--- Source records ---
——

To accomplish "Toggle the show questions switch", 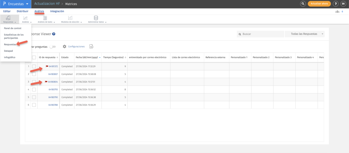I will pyautogui.click(x=53, y=46).
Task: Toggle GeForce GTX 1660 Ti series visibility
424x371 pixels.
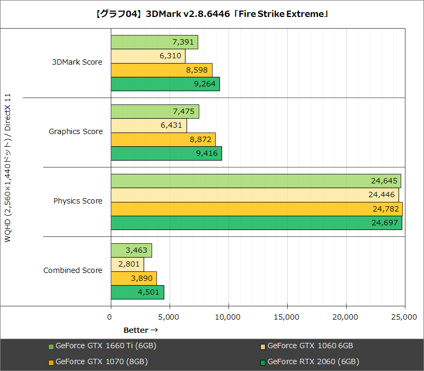Action: [x=101, y=346]
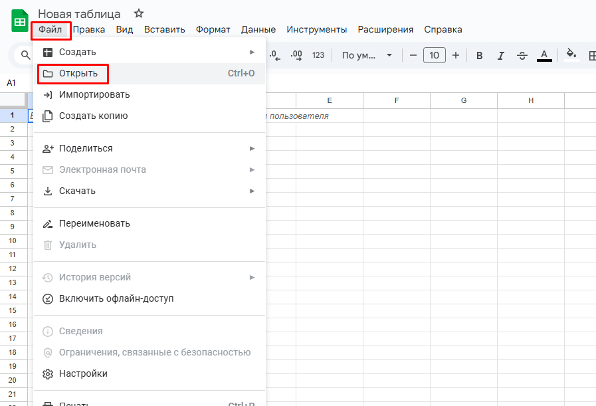
Task: Apply strikethrough formatting
Action: point(522,55)
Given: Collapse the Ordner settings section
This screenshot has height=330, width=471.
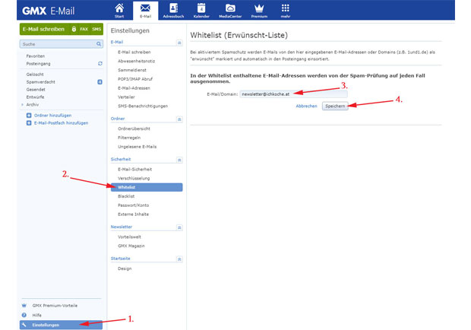Looking at the screenshot, I should pyautogui.click(x=179, y=119).
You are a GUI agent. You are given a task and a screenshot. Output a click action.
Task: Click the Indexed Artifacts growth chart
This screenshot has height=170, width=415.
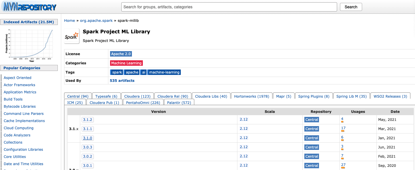[29, 45]
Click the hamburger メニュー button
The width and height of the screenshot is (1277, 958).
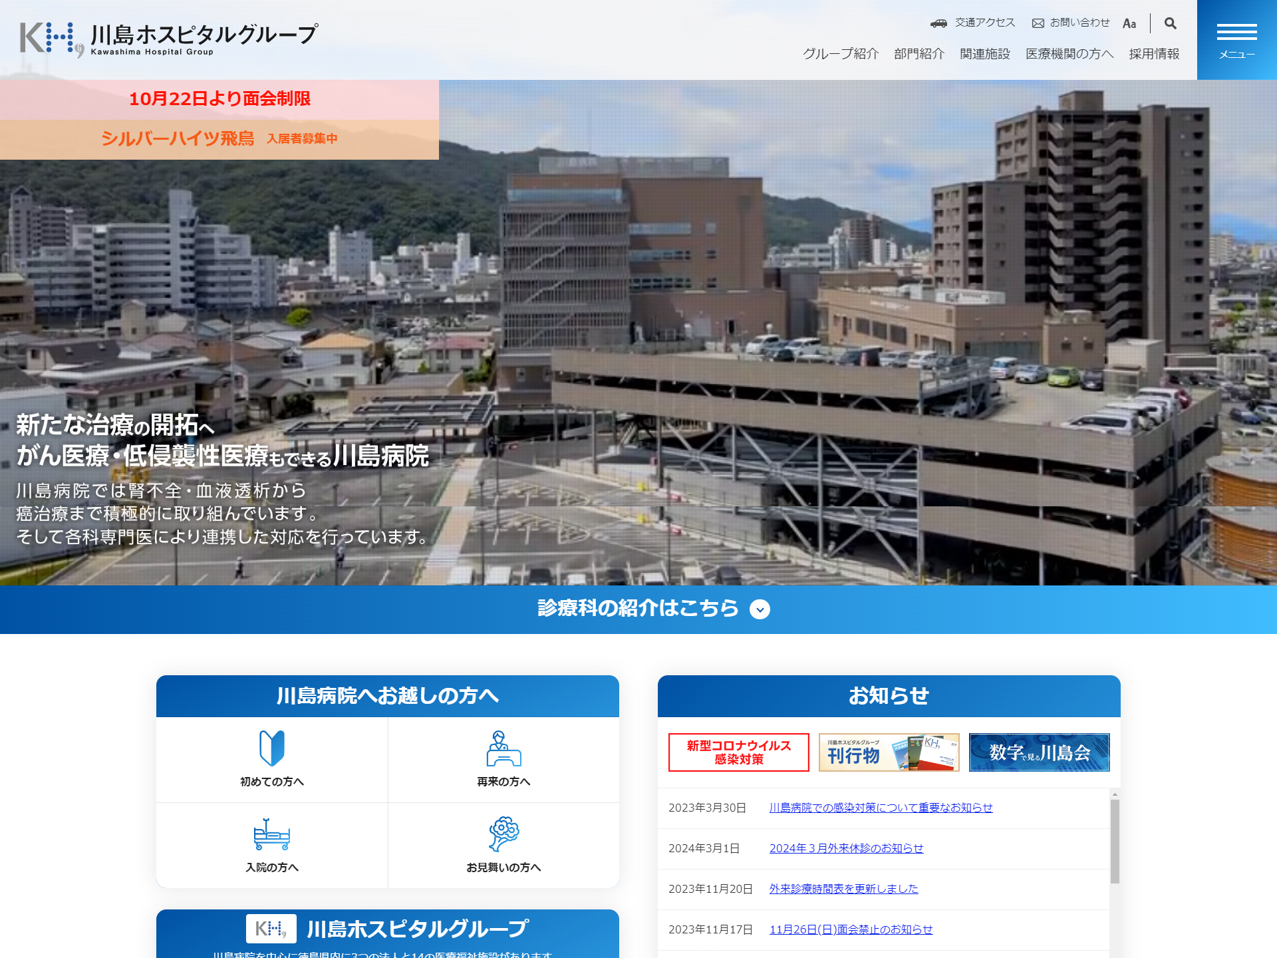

——

--- Exercise details ---
From the line that contains "This screenshot has height=170, width=415." to the last line of the data, print each line exactly, both ends included, and omit the pictures.

--- Answer box ---
This screenshot has height=170, width=415.
[29, 45]
Click the hamburger メニュー button
The width and height of the screenshot is (1277, 958).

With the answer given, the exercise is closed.